Nachdem sie auf Toilette war wollte sie sich anziehen, aber da fiel ihr ein: Sie musste sich wiegen! Klar, sie hatte sich zwar in der Nacht schon einmal gewogen, aber sie musste es trotzdem noch mal machen. Die Anzeige der Waage ist das Wichtigste. Sie würde sich von nun an wirklich öfter wiegen und das Vierte Ana Gebot erfüllen.
Sie holte die Waage hervor und stellte sich auf die Platte. 54,0 Kilogramm. Naja... immerhin besser, als 54,2. Nicht gut, aber sie konnte jetzt gerade nichts daran ändern. Sie stellte die Waage zurück und zog sich um. Da es an diesem Tag etwas frischer draußen war trug sie heute mal etwas langärmeliges. Ein blaues Shirt mit einem Pailletten Stern drauf. Farblich dazu passend eine blaue Jeans und sogar blaue Socken. Und heute entschied sie sich mal dazu ihre Haare in einem Pferdeschwanz zu tragen. Sie kämmte sich die Haare und band sie mit einem Zopfgummi zusammen. Danach befreite sie ihre Bürste noch von ihren ausgerissenen, blonden Haaren und schmiss diese in den Mülleimer. Dann ging sie frühstücken.
Doch gerade als sie die Toastpackung nehmen wollte fiel ihr ein, was sie Ana versprochen hatte. Nämlich weniger zu essen. Zögerlich stellte sie die Packung zurück.
„Stimmt was nicht Maus?", fragte ihre Mutter und beäugte sie von ihrem Platz aus. Ausrede Sahra, schnell!
„Ich äh... hab keinen so wirklichen Hunger auf Toast. Ich ähm...", sie ließ ihren Blick leicht hektisch durch die Küche schweifen, „werde heute einfach mal eine Banane essen", schloss sie, als ihre Augen bei der Obstschale hängen blieben. Ihre Mutter schaute sie mit einem „Seit-wann-machst-du-denn-sowas"-Blick an, sagte dann aber: „Okay, na wenn du willst."
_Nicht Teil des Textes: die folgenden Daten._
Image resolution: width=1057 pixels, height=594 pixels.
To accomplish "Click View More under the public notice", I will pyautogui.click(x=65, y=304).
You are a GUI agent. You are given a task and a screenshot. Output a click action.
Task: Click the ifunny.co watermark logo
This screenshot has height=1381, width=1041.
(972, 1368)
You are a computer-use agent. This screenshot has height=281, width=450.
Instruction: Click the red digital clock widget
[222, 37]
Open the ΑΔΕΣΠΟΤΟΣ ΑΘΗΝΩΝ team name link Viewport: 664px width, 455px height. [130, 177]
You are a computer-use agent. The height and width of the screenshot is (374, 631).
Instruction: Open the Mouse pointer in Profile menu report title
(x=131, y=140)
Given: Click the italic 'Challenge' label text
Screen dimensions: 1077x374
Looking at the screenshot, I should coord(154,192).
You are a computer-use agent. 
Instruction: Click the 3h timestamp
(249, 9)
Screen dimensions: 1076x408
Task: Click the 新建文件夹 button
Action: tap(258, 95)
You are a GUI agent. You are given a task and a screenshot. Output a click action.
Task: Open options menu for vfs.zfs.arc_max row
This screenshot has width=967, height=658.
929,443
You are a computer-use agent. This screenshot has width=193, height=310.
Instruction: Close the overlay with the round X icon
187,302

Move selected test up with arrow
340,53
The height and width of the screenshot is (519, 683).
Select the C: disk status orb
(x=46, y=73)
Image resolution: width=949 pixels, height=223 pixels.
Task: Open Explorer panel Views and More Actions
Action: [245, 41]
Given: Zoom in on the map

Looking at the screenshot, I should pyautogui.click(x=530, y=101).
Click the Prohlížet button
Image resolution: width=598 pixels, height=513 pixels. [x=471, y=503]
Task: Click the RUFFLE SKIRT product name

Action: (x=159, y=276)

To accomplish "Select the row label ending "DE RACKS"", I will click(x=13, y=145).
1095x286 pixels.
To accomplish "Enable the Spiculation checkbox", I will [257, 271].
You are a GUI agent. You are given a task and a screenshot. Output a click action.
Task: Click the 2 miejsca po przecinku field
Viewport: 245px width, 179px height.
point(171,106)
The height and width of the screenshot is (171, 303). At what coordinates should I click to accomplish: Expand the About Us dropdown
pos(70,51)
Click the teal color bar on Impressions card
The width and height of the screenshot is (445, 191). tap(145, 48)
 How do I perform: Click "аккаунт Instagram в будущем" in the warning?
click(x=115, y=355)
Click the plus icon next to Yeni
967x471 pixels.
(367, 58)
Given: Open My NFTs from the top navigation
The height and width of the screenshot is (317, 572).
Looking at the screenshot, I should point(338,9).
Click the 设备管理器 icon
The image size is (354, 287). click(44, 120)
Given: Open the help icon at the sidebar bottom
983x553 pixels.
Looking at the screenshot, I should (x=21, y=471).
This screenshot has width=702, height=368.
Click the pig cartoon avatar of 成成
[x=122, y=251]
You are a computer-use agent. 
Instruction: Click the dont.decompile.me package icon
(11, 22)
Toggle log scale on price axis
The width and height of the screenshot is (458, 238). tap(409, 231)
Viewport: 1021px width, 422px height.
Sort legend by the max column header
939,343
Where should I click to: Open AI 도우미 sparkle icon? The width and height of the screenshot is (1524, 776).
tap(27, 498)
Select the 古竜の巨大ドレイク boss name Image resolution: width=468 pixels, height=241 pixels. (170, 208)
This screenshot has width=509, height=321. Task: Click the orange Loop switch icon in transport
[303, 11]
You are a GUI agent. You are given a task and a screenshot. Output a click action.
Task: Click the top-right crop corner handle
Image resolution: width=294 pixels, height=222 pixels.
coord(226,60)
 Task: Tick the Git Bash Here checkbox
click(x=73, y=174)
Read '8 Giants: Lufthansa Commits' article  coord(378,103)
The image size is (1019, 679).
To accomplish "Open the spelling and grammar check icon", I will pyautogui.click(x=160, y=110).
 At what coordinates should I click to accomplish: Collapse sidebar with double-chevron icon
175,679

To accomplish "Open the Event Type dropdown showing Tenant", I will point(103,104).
Sahra stürzte sich in eine Erklärung: „Ja, ich will nämlich versuchen jetzt mehr Obst und so zu essen. Davon esse ich ja sonst so wenig und das ist nicht gerade gesund."
„Erst keine Nutella mehr, jetzt auch noch mehr Obst... Sag mal, wirst du krank?", lachte ihre Mutter und wandte sich wieder ihrem Teller zu. „Haha", grinste Sahra, verdrehte belustigt die Augen und nahm sich eine Banane.

Als sie den Schulhof betrat war von Laila noch nichts zu sehen. Maria würde heute wahrscheinlich nicht kommen, da ihr Magen ihr wohl immer noch Probleme bereitete.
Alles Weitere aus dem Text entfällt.